Norwich pub owner found guilty of £1k cancer charity fraud
PUBLISHED: 17:10 24 February 2020 | UPDATED: 09:01 25 February 2020
The owner of a Norwich pub set up a fundraiser in aid of a cancer charity but then kept the £1,000 worth of proceeds for himself, a court has heard.
Jason Staff, 50, from the Robin Hood Pub, put on a headshave and barbecue in aid of Macmillan Cancer Support in June 2018 which raised a total of £1,003.35.
John Crawford, prosecuting at Norwich Magistrates Court, said Staff had registered the event with Macmillan in May 2018 and received an email from the charity, although there was never a reply.
The court heard the Mousehold Street pub posted various notices about the headshave, which happened on June 16, 2018, on its Facebook page.
These included a post on June 18, 2018, with a number of men who had their heads shaved and a message giving a "massive thank you" to the hairdresser for "shaving the heads of all these lunatics".

--- Provided records ---
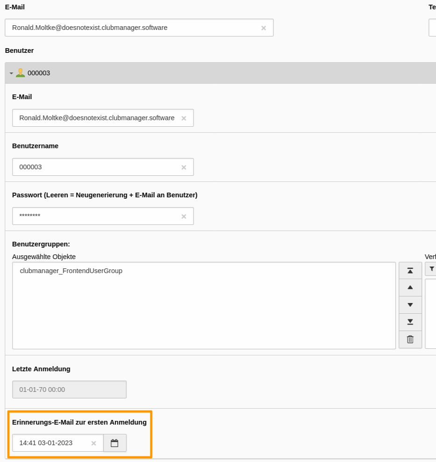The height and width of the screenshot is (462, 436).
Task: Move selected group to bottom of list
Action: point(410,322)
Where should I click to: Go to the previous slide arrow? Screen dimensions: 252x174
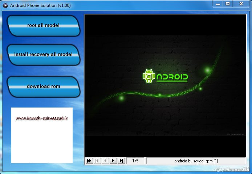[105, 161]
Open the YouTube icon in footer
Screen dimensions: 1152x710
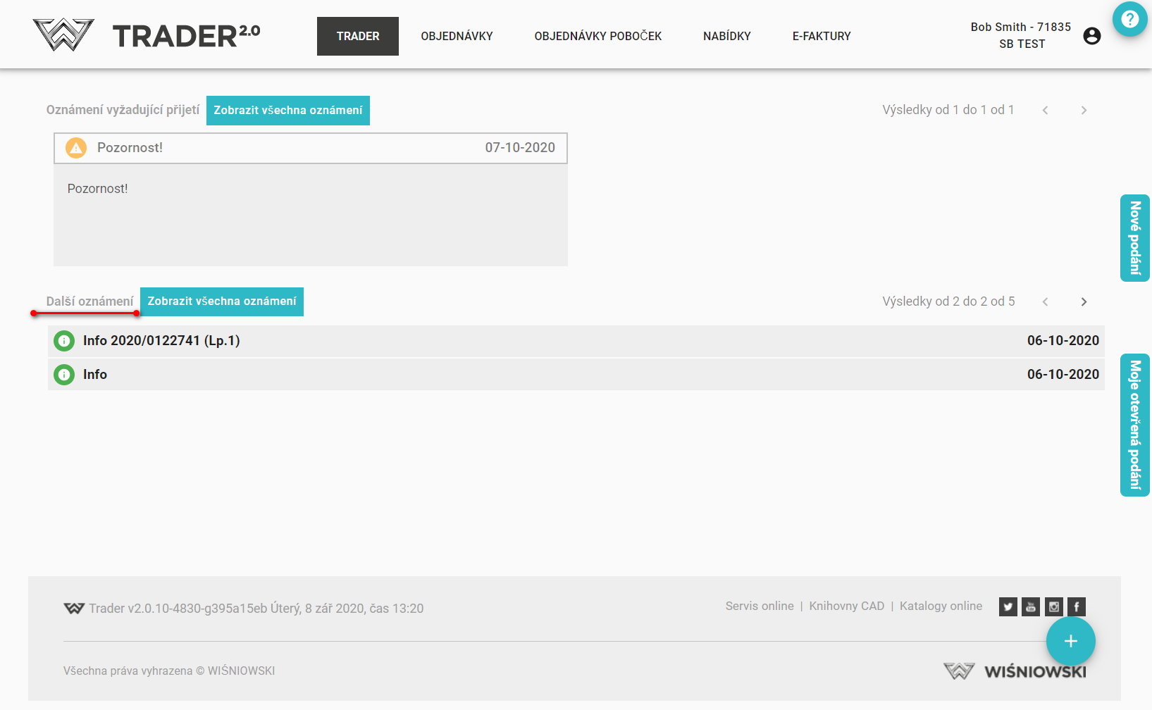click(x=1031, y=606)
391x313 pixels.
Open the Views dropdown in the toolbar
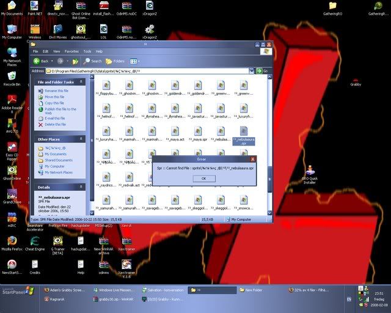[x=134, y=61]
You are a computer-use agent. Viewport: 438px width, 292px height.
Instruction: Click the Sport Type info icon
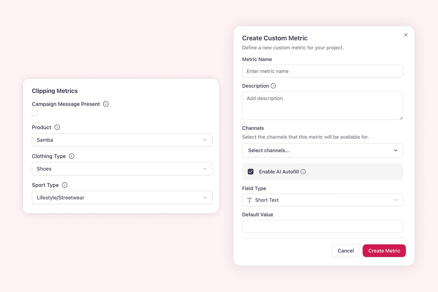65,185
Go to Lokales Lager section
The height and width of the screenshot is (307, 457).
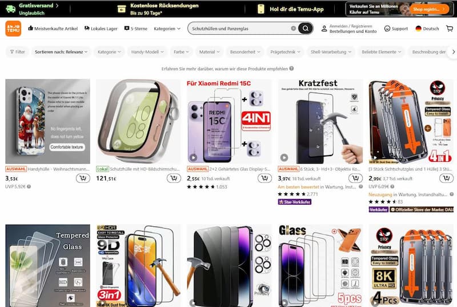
---
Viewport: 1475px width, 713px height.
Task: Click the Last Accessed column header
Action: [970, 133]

--- Complete the following ---
[a] According to the Norwich pub article, how much did the headshave and barbecue raise?
[b] What does the Norwich pub article report? Answer in two sentences.
Rely on the Norwich pub article alone; the lines play no part here.

--- Answer set ---
[a] £1,003.35

[b] Jason Staff, 50, owner of the Robin Hood Pub in Norwich, was found guilty of fraud after holding a headshave and barbecue for Macmillan Cancer Support in June 2018 that raised £1,003.35 and then keeping the proceeds himself. Norwich Magistrates Court heard that he had registered the event with Macmillan in May 2018 and that the pub promoted the headshave on its Facebook page, including a thank-you post on June 18, 2018.